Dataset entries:
########

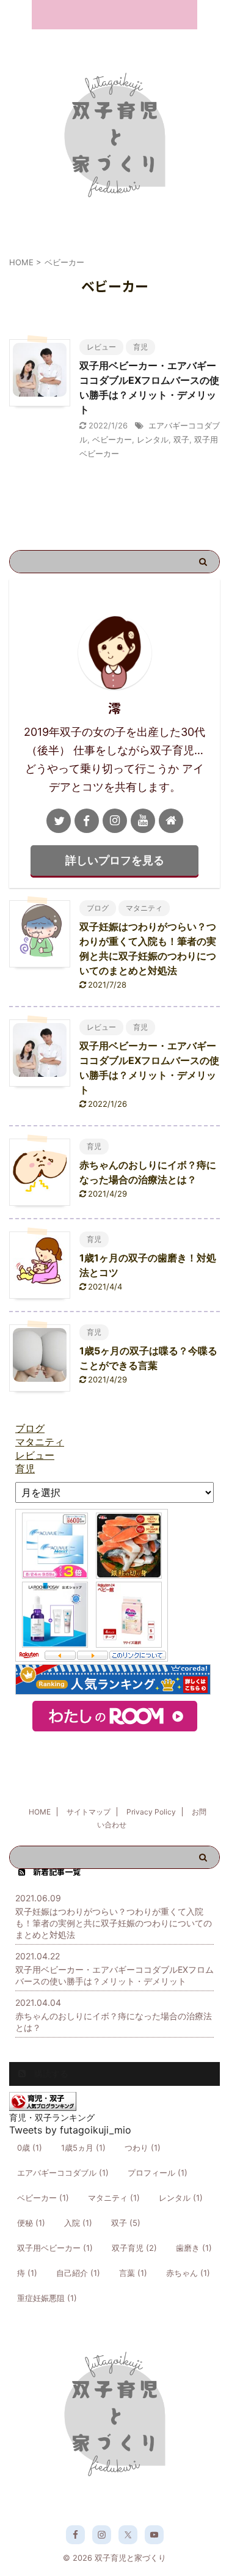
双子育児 (134, 2248)
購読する (50, 2073)
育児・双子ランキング (52, 2117)
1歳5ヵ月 (83, 2147)
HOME (40, 1811)
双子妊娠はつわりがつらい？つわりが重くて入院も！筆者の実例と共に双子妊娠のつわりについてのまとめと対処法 (113, 1923)
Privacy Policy (151, 1811)
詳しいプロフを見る (114, 860)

########

# EXERCISE INSTRUCTIONS:
All that is needed is the data above, repeated exactly, without the pictures.

# REPLY:
双子育児 (134, 2248)
購読する (50, 2073)
育児・双子ランキング (52, 2117)
1歳5ヵ月 (83, 2147)
HOME (40, 1811)
双子妊娠はつわりがつらい？つわりが重くて入院も！筆者の実例と共に双子妊娠のつわりについてのまとめと対処法 (113, 1923)
Privacy Policy (151, 1811)
詳しいプロフを見る (114, 860)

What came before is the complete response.